JS-86.4
Becoming Victims of Drug-Induced Suffering (DIS): The Case of Japanese Hemophiliacs with HIV
HIV/AIDS as DIS has been the central point of understanding about HIV/AIDS in Japan, because much of the current medical system regarding HIV/AIDS was constructed after the lawsuit movements under the banner of DIS. The indigenous notion of DIS not only contributed to generate a robust dichotomy between “innocent” victims and “guilty” assaulters but also to form solidarity between different DISs—for example, the thalidomide-caused damage in the late 1950s, the Subacute Myelo-Optico-Neuropathy (SMON) caused by clioquinol in the 1960s, and so on. People whose lives were changed by drugs join in DIS solidarity for compensation and pursuing liability; other victims of DISs who share an idea of extermination of DISs known as the “Japanese National Liaison Council for Associations of Victims of DIS” were mobilized in 1999.

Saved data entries
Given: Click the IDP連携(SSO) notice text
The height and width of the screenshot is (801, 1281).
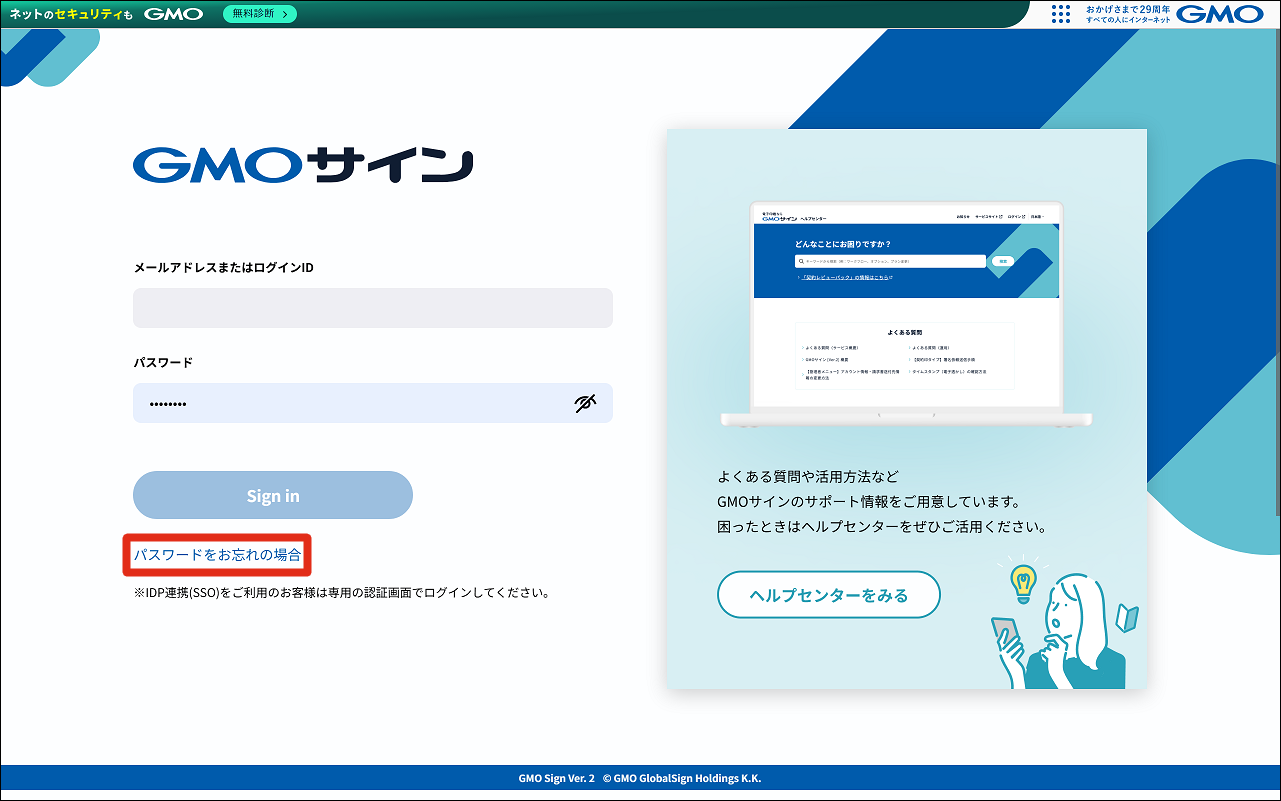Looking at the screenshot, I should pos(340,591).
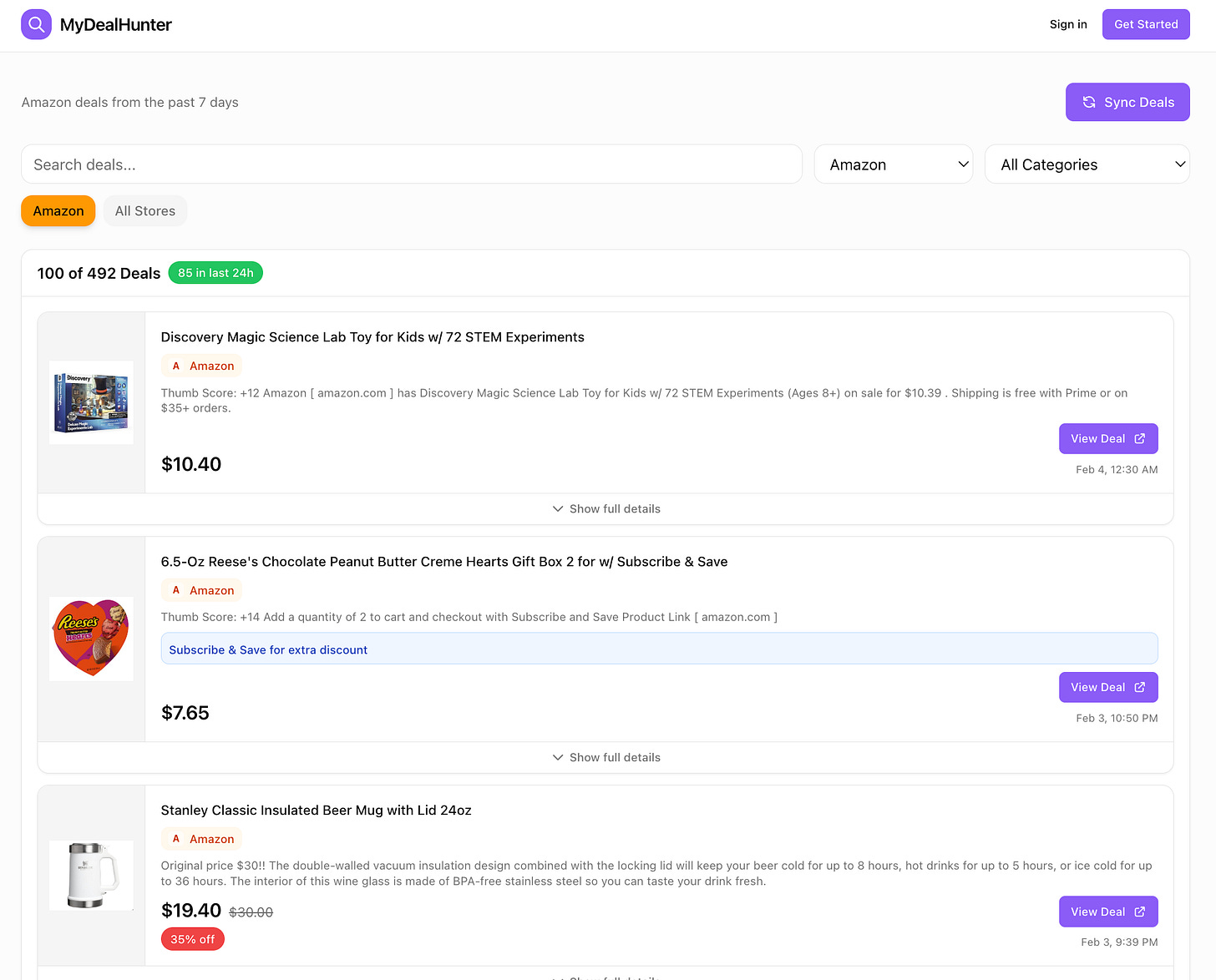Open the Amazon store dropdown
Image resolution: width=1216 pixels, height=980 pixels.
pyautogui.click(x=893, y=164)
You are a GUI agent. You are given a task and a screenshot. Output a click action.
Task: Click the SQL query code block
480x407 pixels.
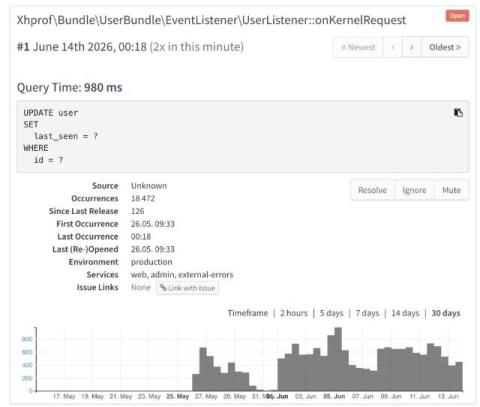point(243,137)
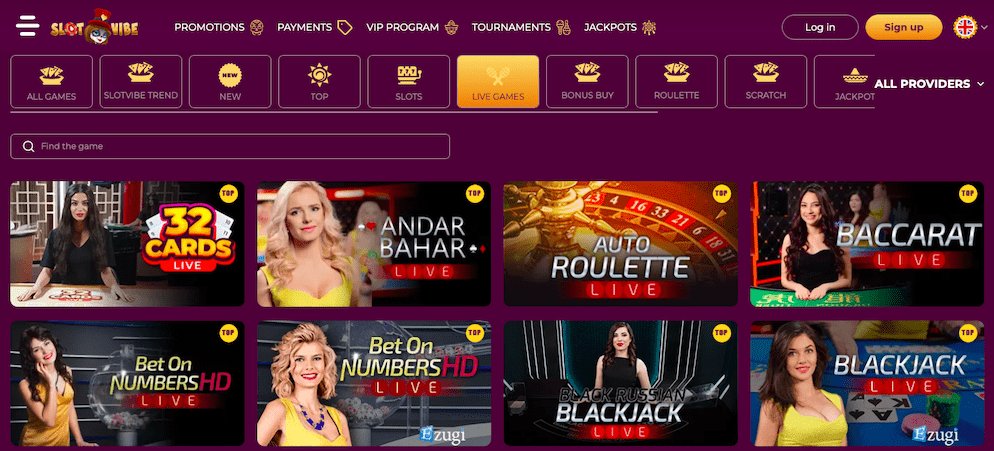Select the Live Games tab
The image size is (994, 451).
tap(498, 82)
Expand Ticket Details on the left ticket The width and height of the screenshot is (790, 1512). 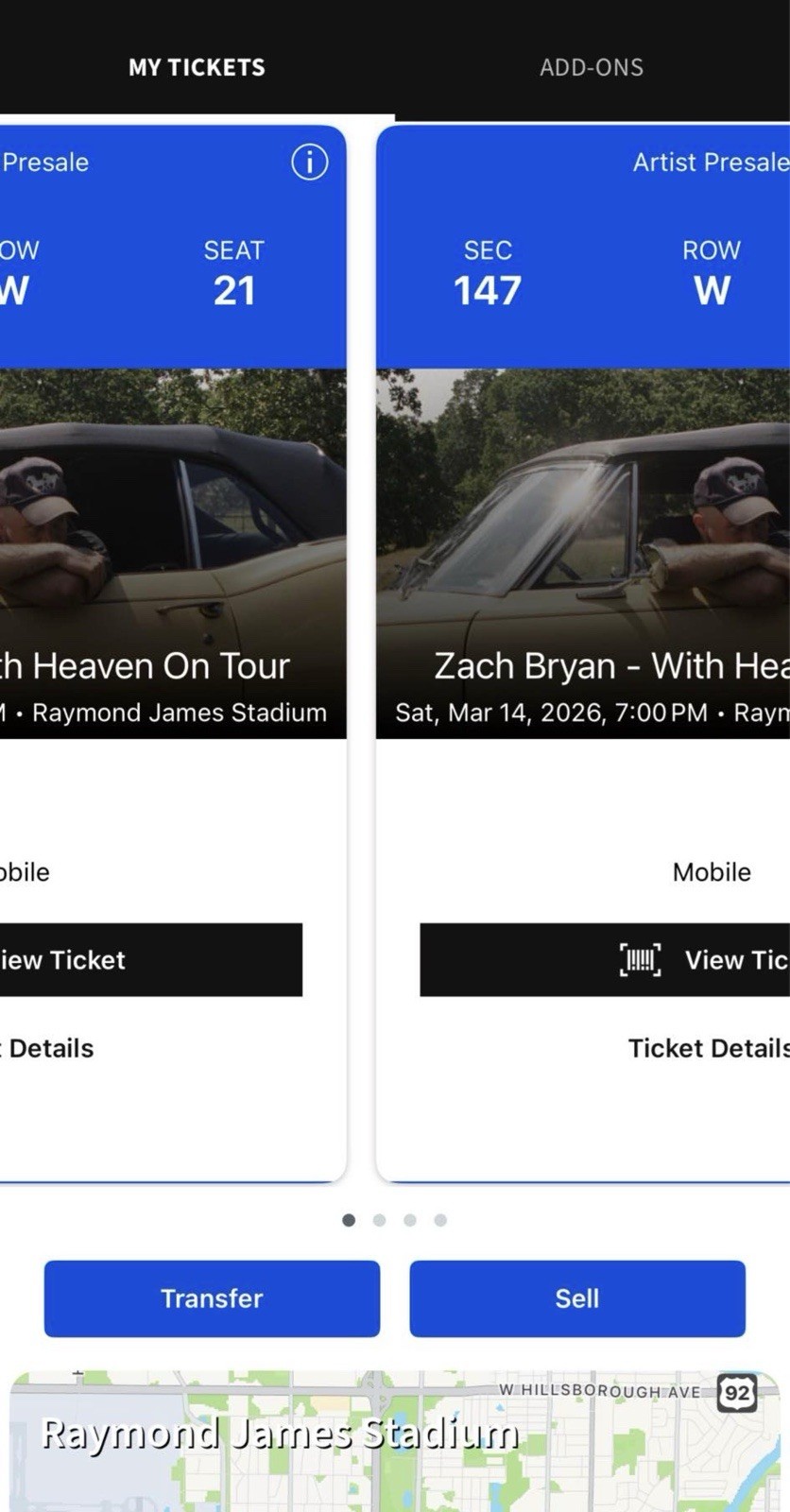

**Instructions**
a) Please answer these questions from the passage on drug-induced suffering, one per line:
(i) What caused SMON?
(ii) When did the thalidomide-caused damage occur?
(iii) In what year was the "Japanese National Liaison Council for Associations of Victims of DIS" mobilized?
b) Write a continuation of the passage on drug-induced suffering, starting after its final sentence.
The listing has no connection to the passage on drug-induced suffering.

**Task responses**
a)
(i) Clioquinol
(ii) The late 1950s
(iii) 1999

b)
Most Japanese individuals with both hemophilia and HIV improve by becoming victims of DIS. However, this is evidence of the solidarity of the original hemophilia communities not having functioned enough. For example, Irish hemophilia patients regarded HIV infection by blood concentrate as an issue for the whole hemophilia community itself. Therefore, hemophilia patients without HIV (conscience adherents) who led compensation movements on behalf of hemophilia patients with HIV were not able to be open while Japanese hemophilia patients with HIV separated from other hemophilia patients on purpose to focus on drug victimization. That is, becoming victims of DIS offers the way of the different solidarity of hemophilia.